The Library of Babel by Jorge Luis Borges

 



Why read fiction? One answer I return to again and again: to fire the imagination.

You might be stumped coming up with a short story that has fired the imagination in more ways for more readers than The Library of Babel by the great Jorge Luis Borges.

"The universe (which others call the Library) is composed of an indefinite, perhaps infinite number of hexagonal galleries. In the center of each gallery is a ventilation shaft, bounded by a low railing. From any hexagon one can see the floors above and below-one after another, endless."

So reads the opening lines of this seven-pager. That's right, seven pages containing fifteen paragraphs, but one has the feeling all the many bits of detail within any of those paragraphs could gyrate outward to generate infinite possibilities. Sidebar: Take a moment to scan the multitude of artist's renderings of the library via a simple Google search.

For any lover of books across the globe, this Borges tale is a MUST READ (Link below). I'll contain my excitement by confining my observations to the following quartet:

ONE BOOK BECOMES BILLIONS OF BOOKS
Let's take a simple example: 500 of my reviews are collected into one thick volume. By a simple rearrangement of individual reviews, we come up with billions of books. How many exactly? Is there a mathematician in the house?

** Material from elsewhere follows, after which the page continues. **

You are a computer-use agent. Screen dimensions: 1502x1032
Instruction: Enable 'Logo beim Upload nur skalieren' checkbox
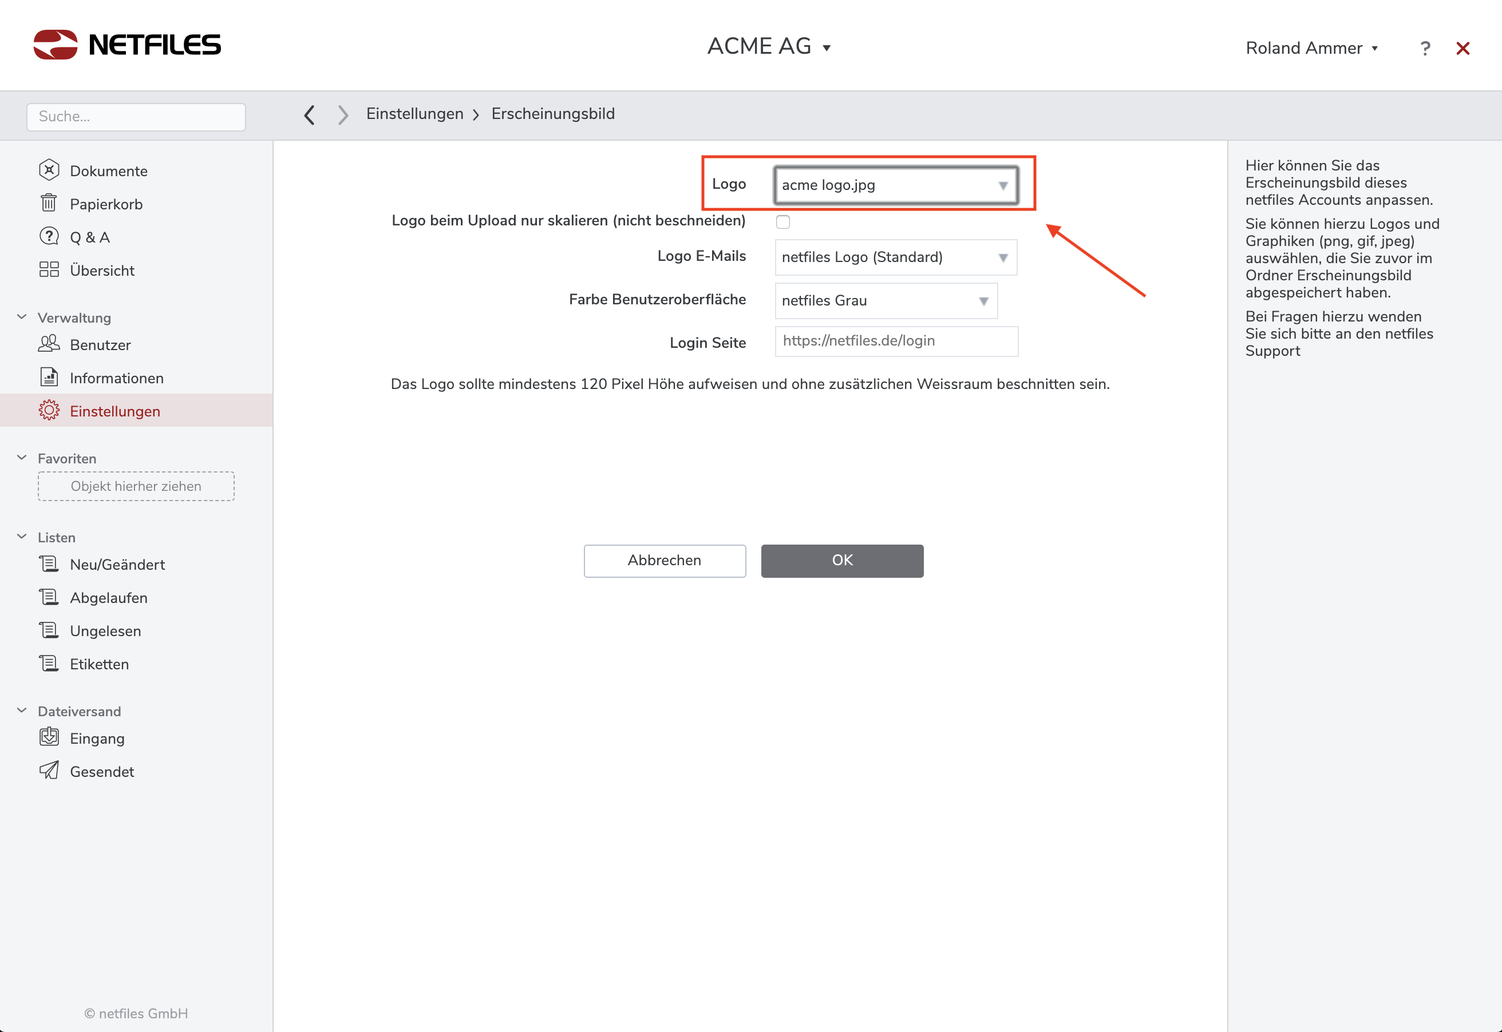(x=783, y=222)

Anyway, you get the idea. Take a book you yourself might write - collection of reviews, essays, stories, poems, whatever. Now imagine how that one book could translate into an entire library of Babel. Easy as pie or perhaps I should say pi-squared.

INTERNET LIBRARY
Jonathan Basile created an internet version of the Babylon library. How many books are included? Jonathan notes if a user clicked through the books at a rate of one per second, it would take about 10 to the power of 4668 years to go through the library. Unfortunately, he continues, the earth will be consumed by the sun in less than 10 to the power of 10 years.

PHILOSOPHER CHIMES IN
In his analysis of the library in Borges' tale, W. V. O Quine wrote: "The ultimate absurdity is now staring us in the face: a universal library of two volumes, one containing a single dot and the other a dash. Persistent repetition and alternation of the two are sufficient, we well know, for spelling out any and every truth. The miracle of the finite but universal library is a mere inflation of the miracle of binary notation: everything worth saying, and everything else as well, can be said with two characters."

Is this overstatement by an analytic philosopher? To take one example: How about Concrete Poetry or a novel like John the Posthumous by Jason Schwartz where a critical part of the work is the exact placement of words on a page?

THE DECISIVE DIVIDING LINE 
Eduardo Galeano bemoaned the fact a huge number of his potential readers are cut off from reading his books since they never had the opportunity to learn how to read. This counts as a tragedy in our modern world - large chunks of the world's population remain illiterate.